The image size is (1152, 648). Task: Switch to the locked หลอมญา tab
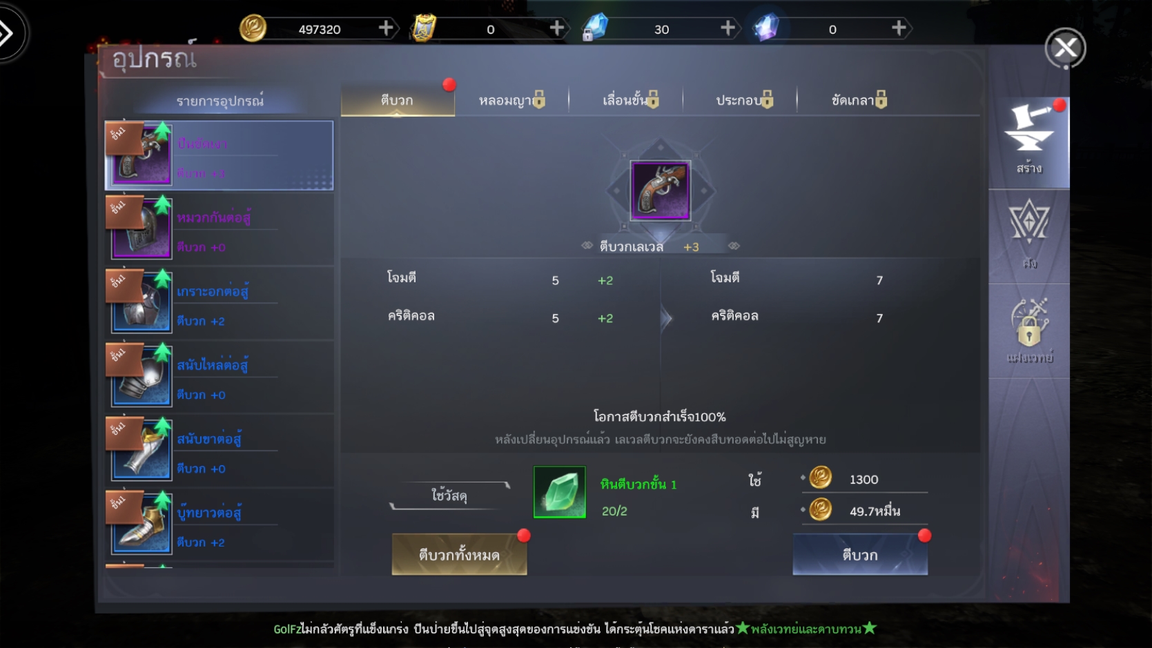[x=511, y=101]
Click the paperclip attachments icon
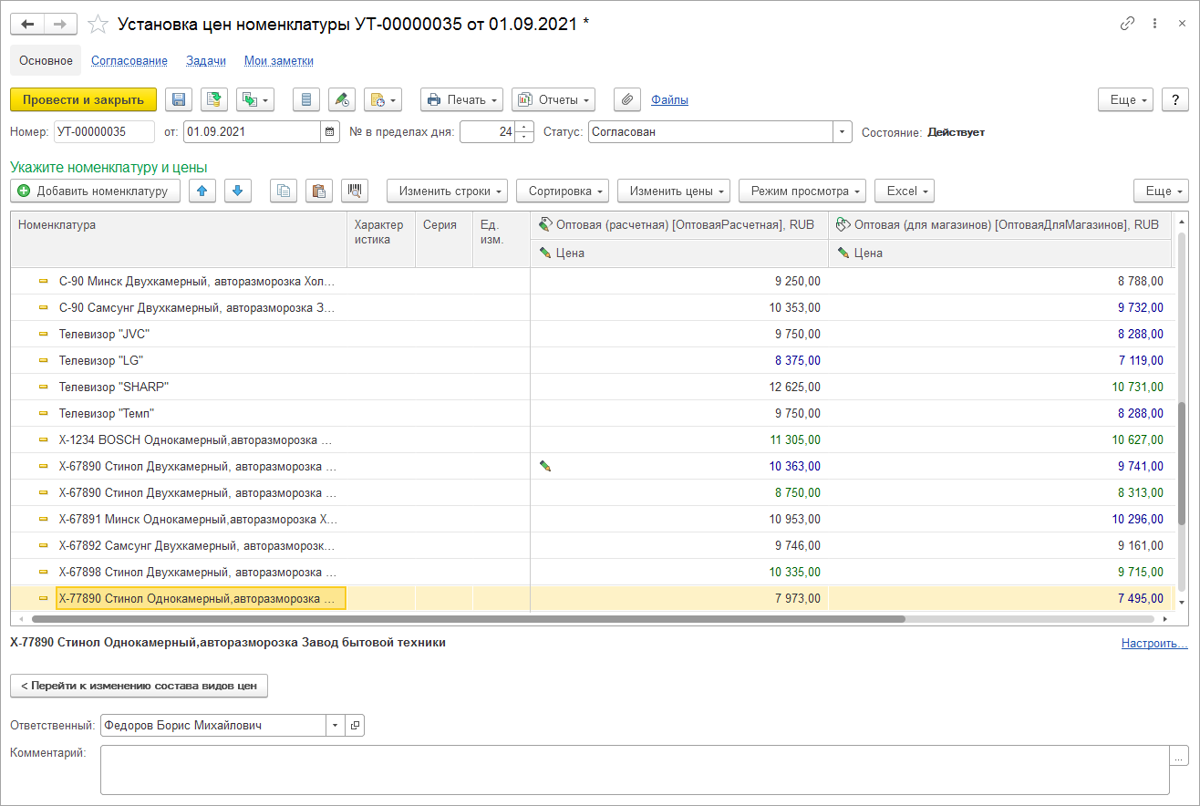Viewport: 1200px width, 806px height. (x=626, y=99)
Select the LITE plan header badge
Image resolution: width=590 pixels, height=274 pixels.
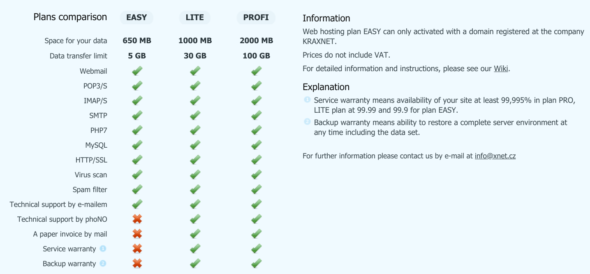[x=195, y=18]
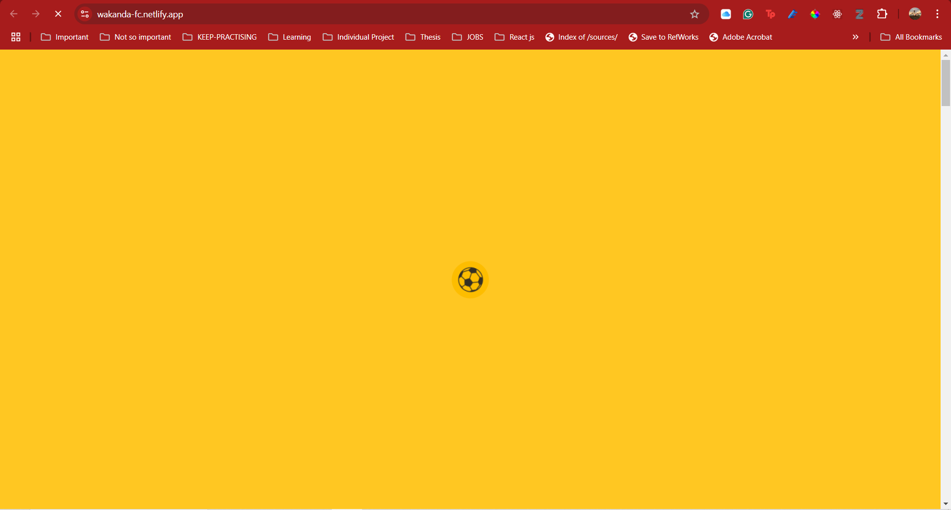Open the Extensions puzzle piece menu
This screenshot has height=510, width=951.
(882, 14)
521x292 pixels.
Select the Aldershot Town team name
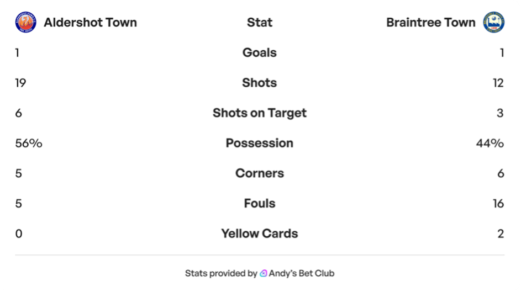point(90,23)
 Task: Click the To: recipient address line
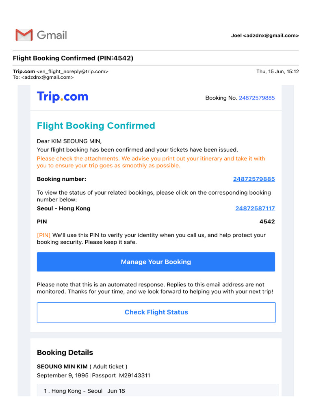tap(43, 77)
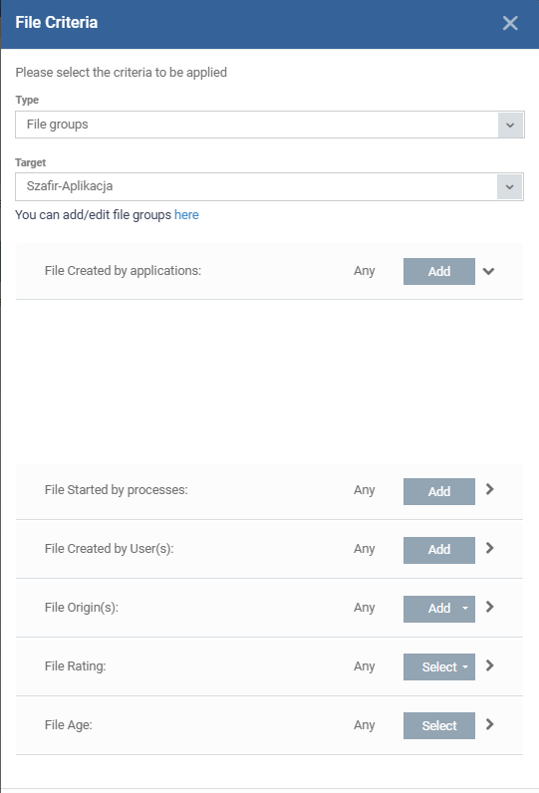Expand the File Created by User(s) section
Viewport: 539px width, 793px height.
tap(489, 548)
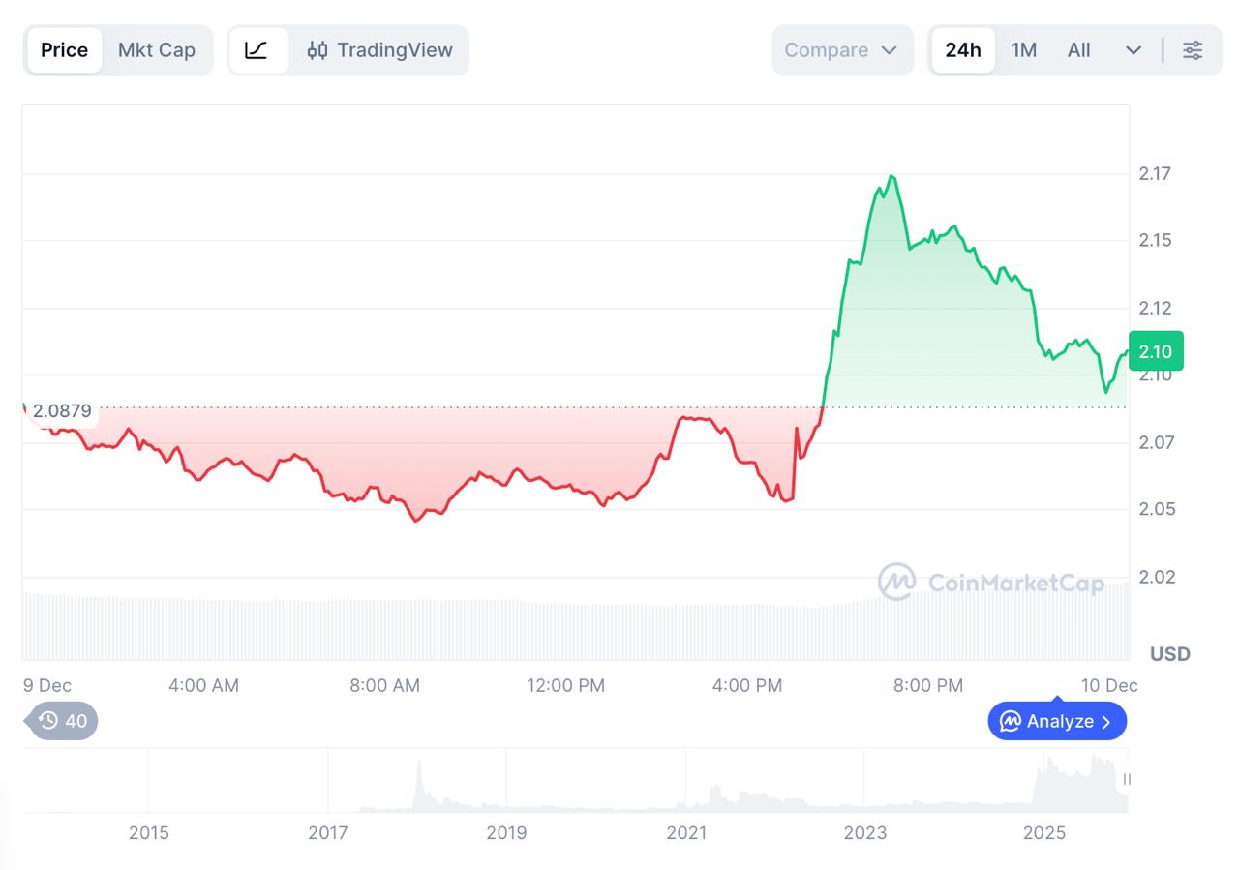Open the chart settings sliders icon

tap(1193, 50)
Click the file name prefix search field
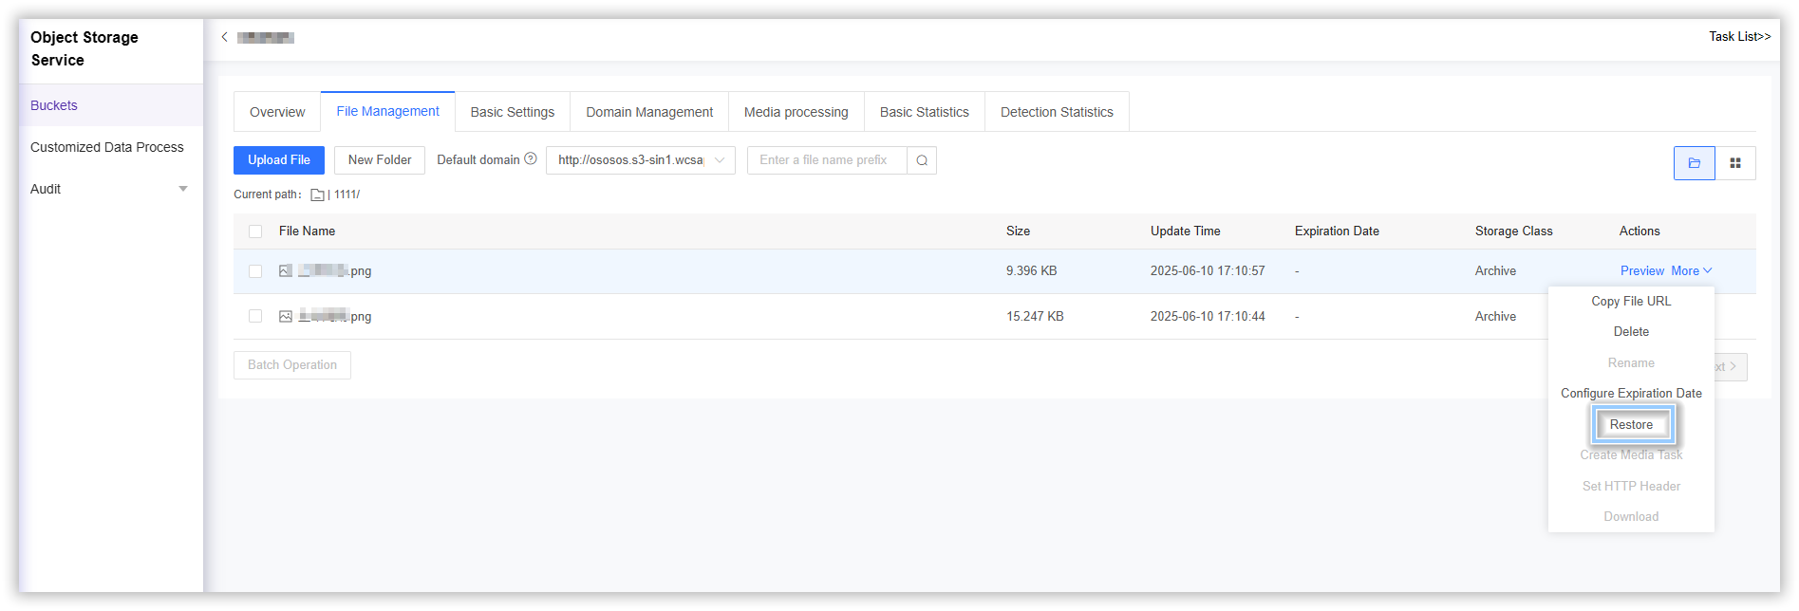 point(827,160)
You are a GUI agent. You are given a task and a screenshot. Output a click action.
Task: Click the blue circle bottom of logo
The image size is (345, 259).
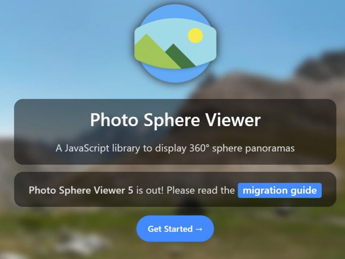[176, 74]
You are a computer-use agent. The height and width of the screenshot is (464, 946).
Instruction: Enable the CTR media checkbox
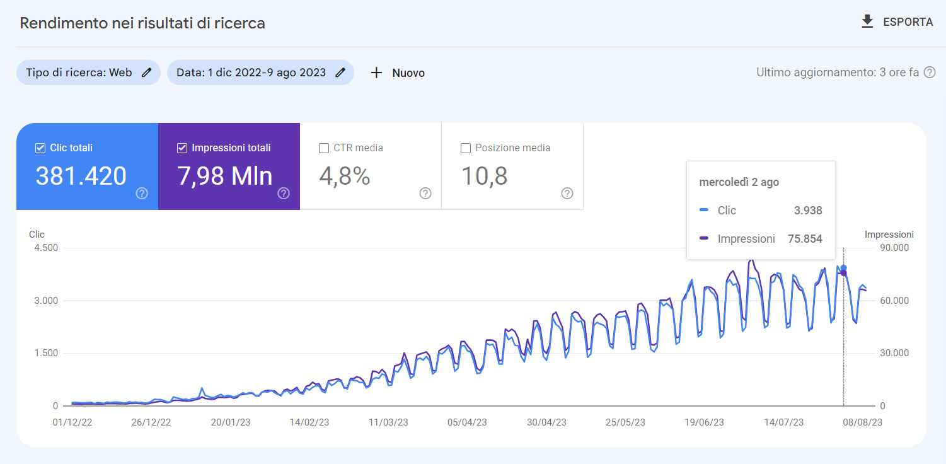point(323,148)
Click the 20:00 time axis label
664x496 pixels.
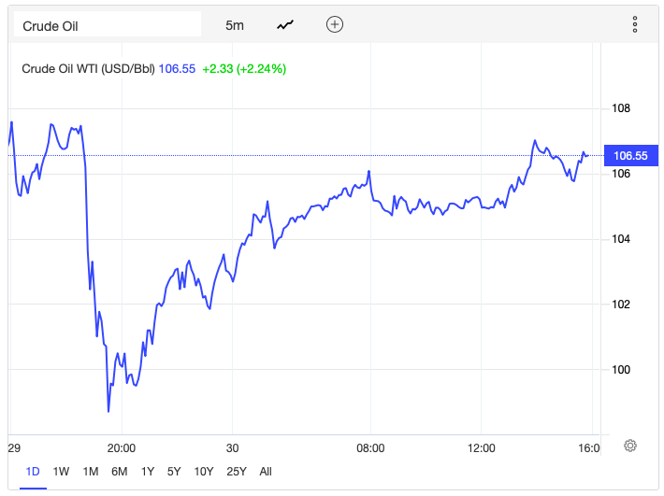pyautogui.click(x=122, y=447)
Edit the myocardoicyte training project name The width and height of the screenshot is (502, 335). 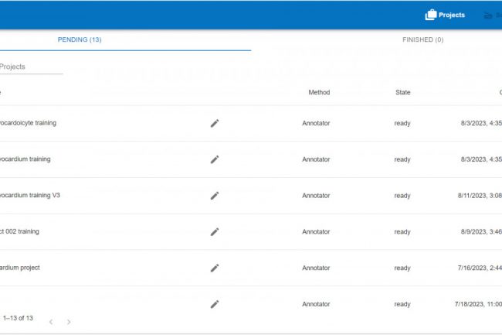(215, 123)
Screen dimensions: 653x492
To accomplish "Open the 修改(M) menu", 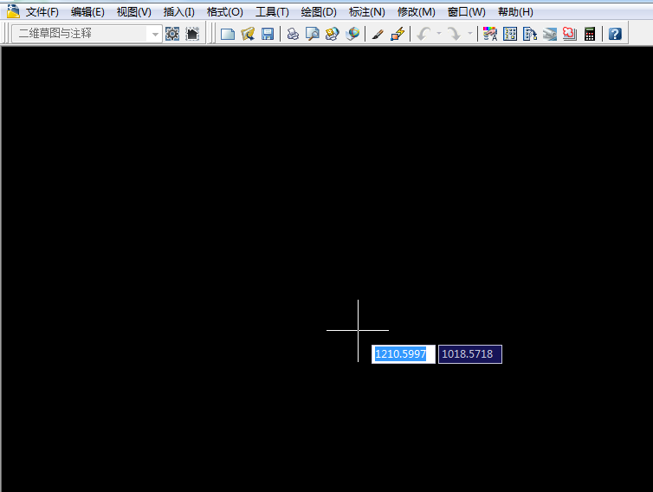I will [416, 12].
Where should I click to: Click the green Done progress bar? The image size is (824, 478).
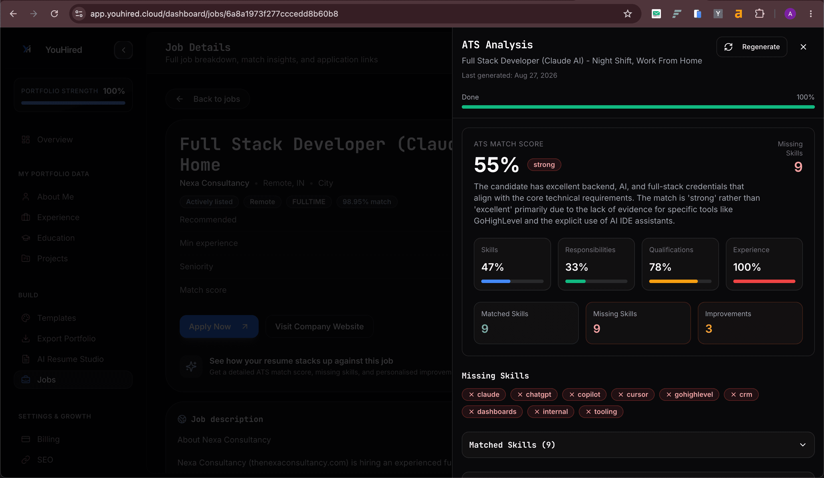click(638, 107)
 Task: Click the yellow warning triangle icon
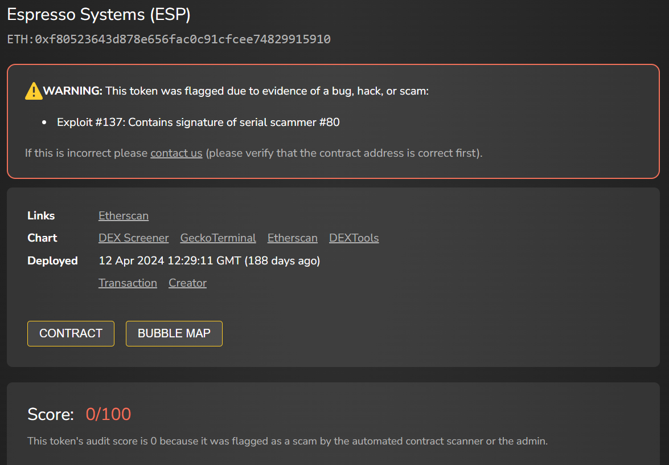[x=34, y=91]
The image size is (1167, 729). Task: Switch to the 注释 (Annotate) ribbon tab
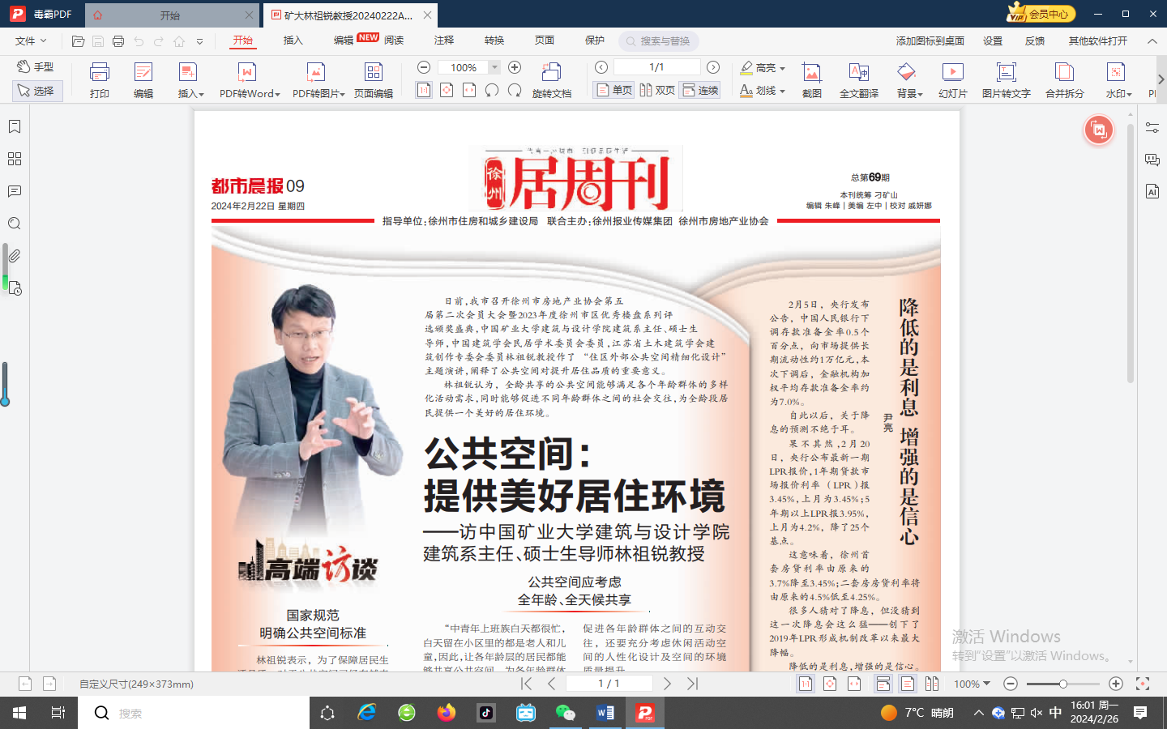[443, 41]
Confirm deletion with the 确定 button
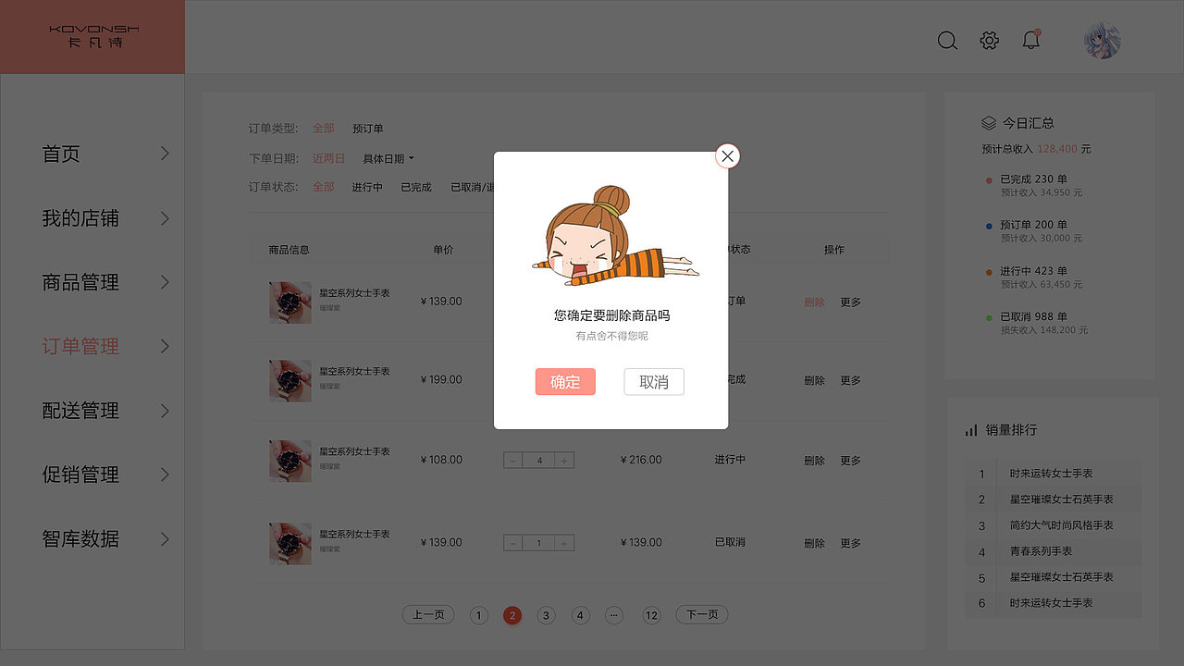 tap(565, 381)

***

* **Work to complete**:
Among the entries above, take the lines from the one with "You are a GUI" through the one with "You are a computer-use" and retype them exactly, leaving out the pictures.

* **Answer to this task**:
You are a GUI agent. You are given a task and a screenshot. Output a click action.
Task: Click the blue circle bottom of logo
The image size is (345, 259).
[176, 74]
You are a computer-use agent. The height and width of the screenshot is (464, 946).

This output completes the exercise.